- **Exercise prompt**
Starting at the beginning of the stored entries and ending at the line that contains "[x=287, y=337]", rewrite those lines with "parcel label" replaced by "lot number" and everything else left unchanged. Leave the pictures out.
start Working data
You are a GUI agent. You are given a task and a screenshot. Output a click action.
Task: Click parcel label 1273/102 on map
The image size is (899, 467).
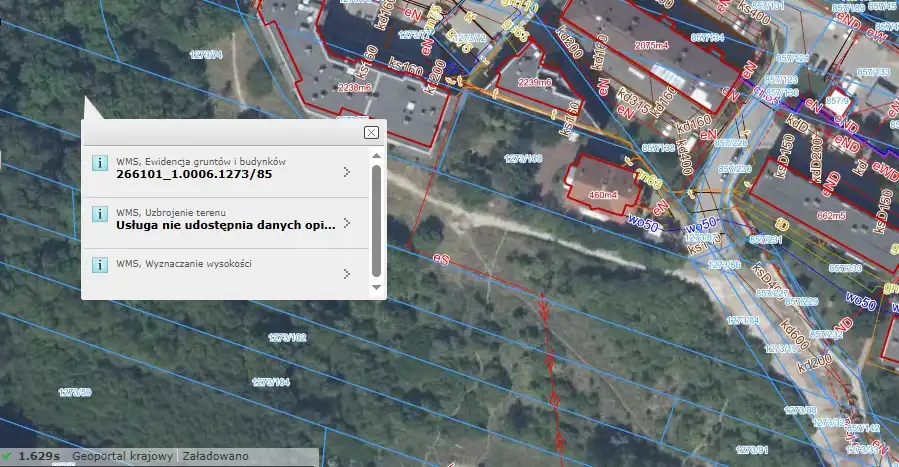[x=287, y=337]
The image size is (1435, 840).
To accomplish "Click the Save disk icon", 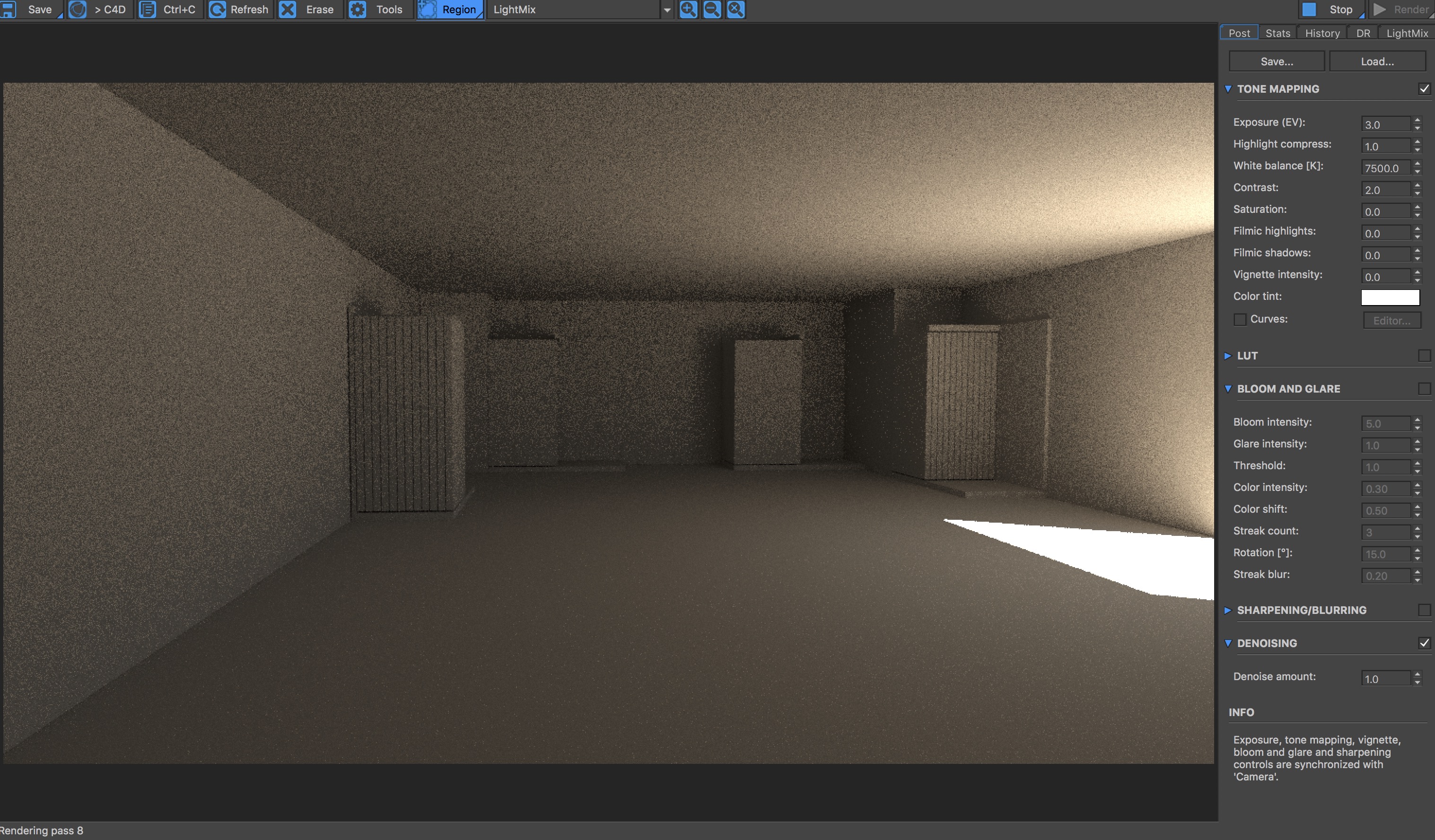I will pyautogui.click(x=8, y=9).
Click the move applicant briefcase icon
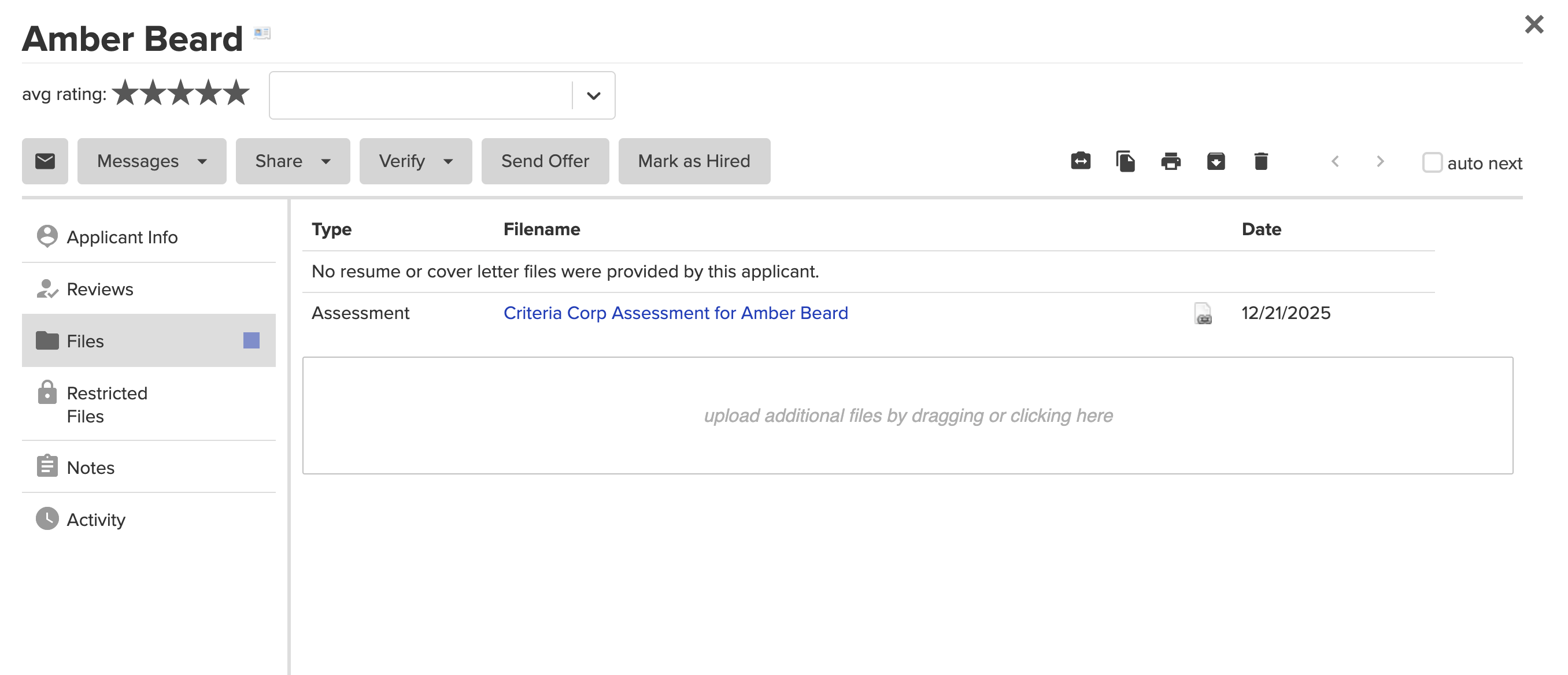Screen dimensions: 1568x675 (1081, 161)
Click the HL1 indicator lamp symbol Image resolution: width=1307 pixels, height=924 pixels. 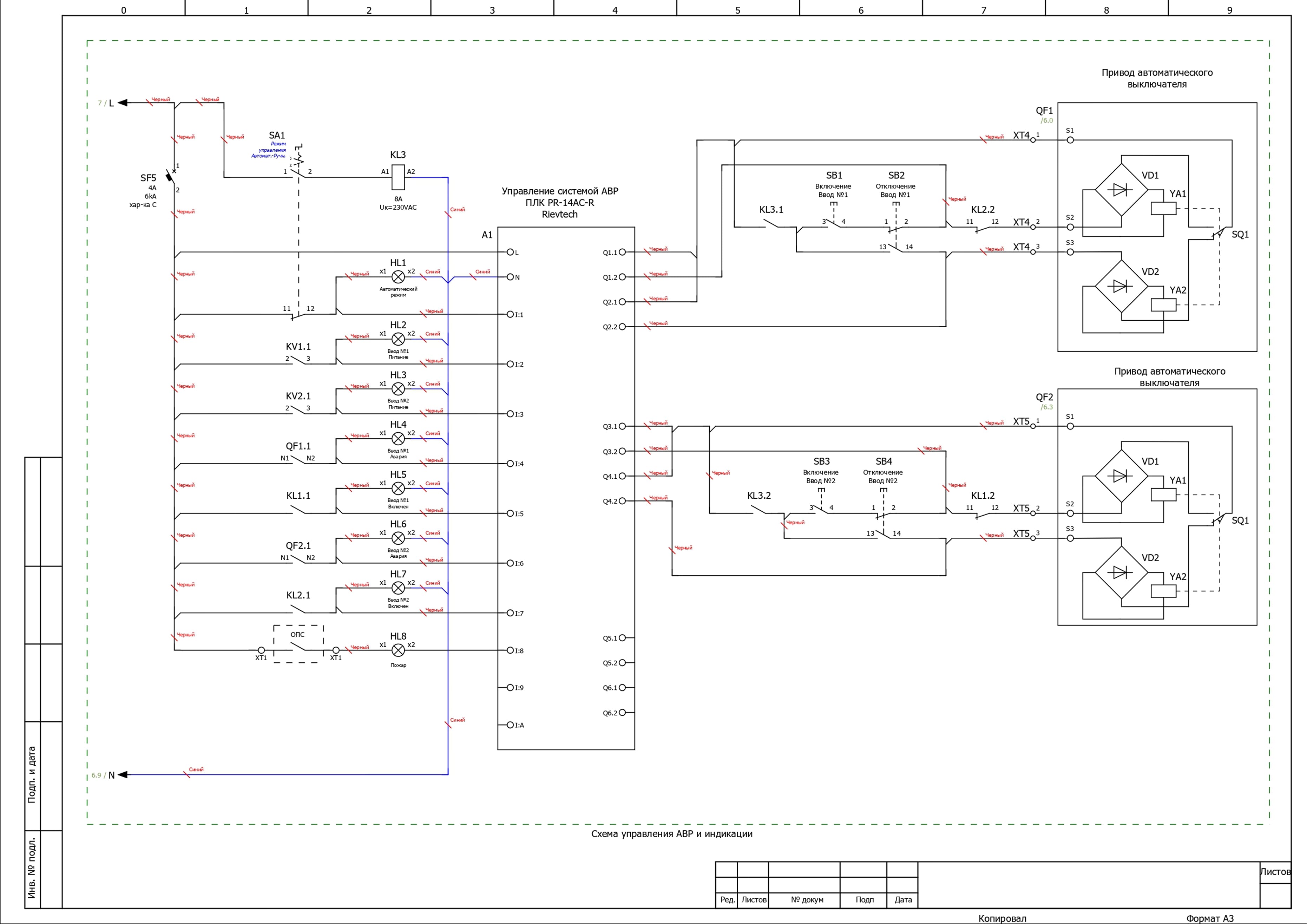[398, 277]
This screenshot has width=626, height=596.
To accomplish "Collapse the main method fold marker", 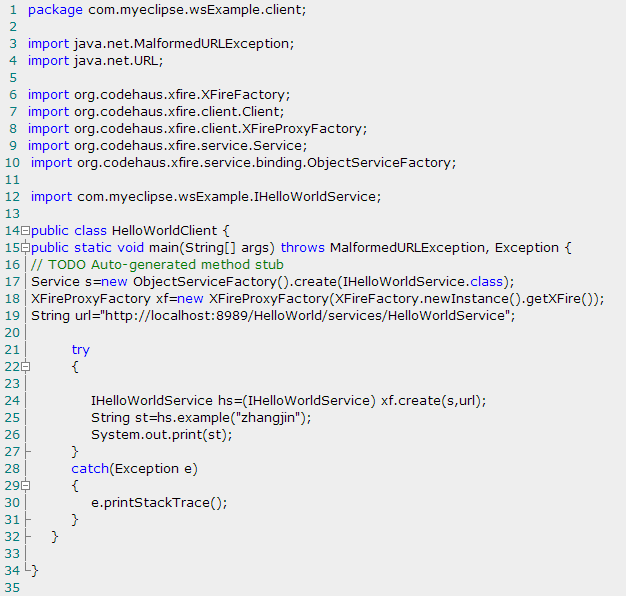I will coord(25,247).
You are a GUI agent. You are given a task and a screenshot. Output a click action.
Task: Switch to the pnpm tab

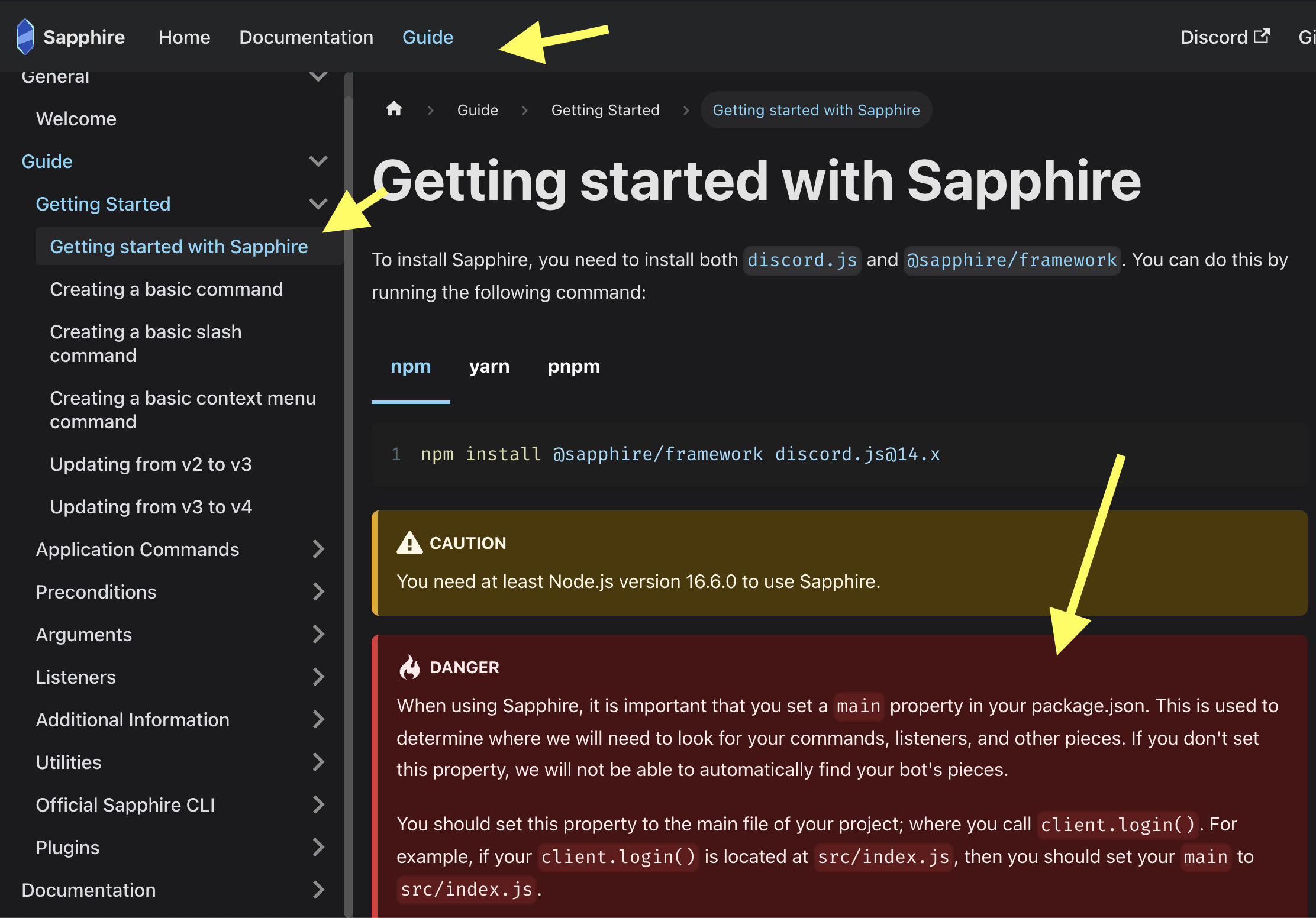[x=573, y=366]
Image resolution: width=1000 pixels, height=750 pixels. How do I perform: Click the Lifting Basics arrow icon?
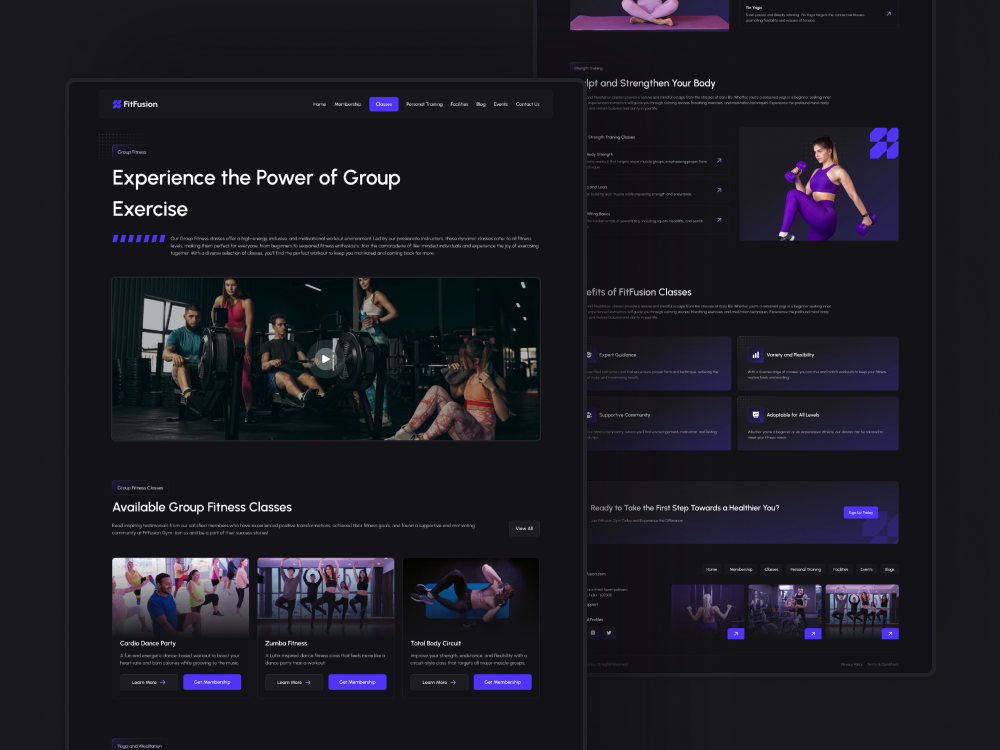pyautogui.click(x=718, y=219)
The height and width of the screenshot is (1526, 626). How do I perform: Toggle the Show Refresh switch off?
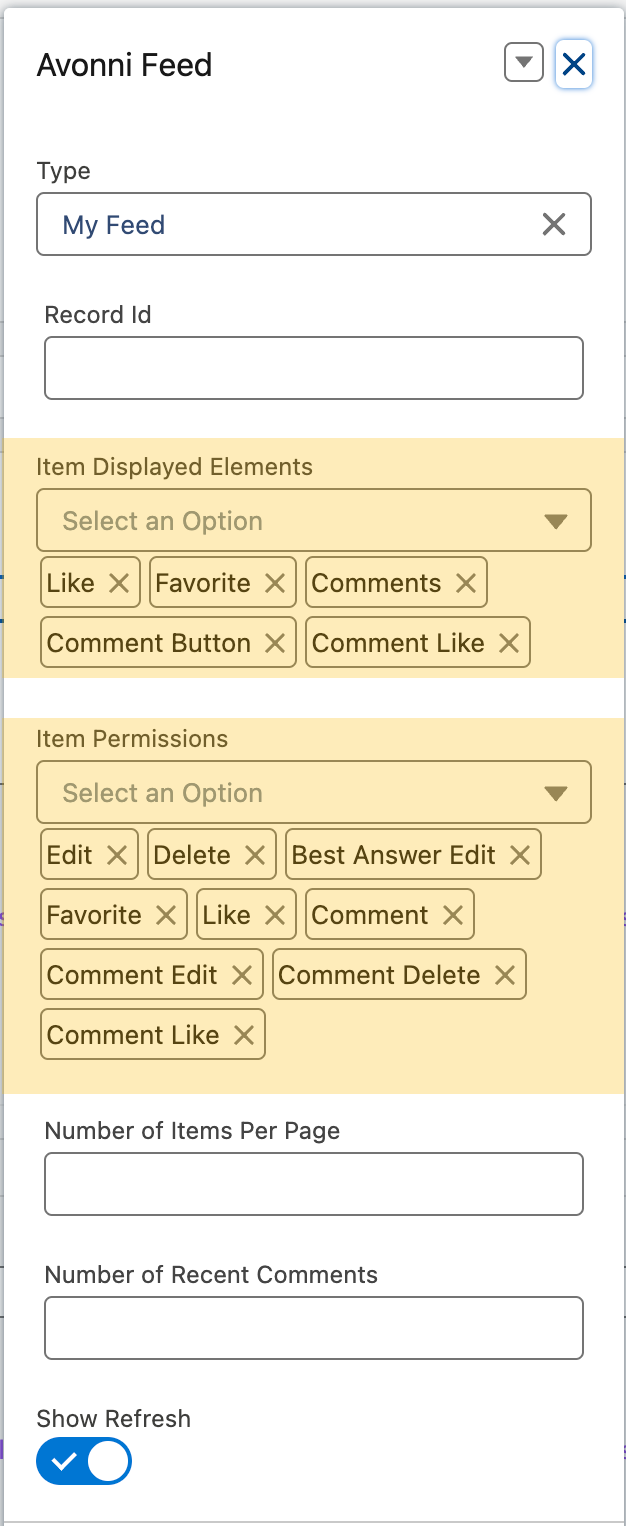pos(84,1462)
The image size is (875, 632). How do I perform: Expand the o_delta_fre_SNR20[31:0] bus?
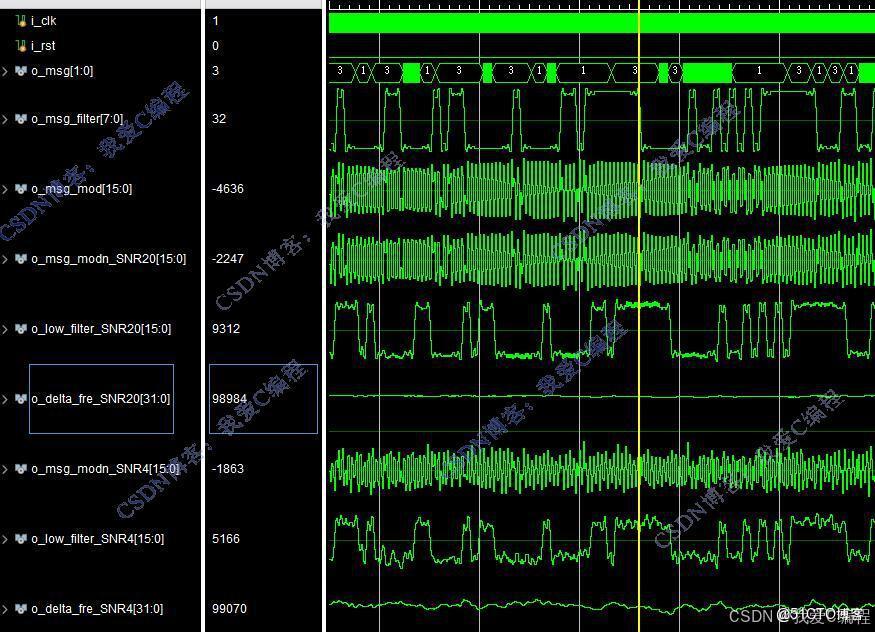click(x=5, y=399)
end Working data
- **Finished exercise**
You are a GUI agent. You are given a task and a screenshot. Output a click action.
Task: Click lot number 1273/102 on map
The image size is (899, 467).
[x=287, y=337]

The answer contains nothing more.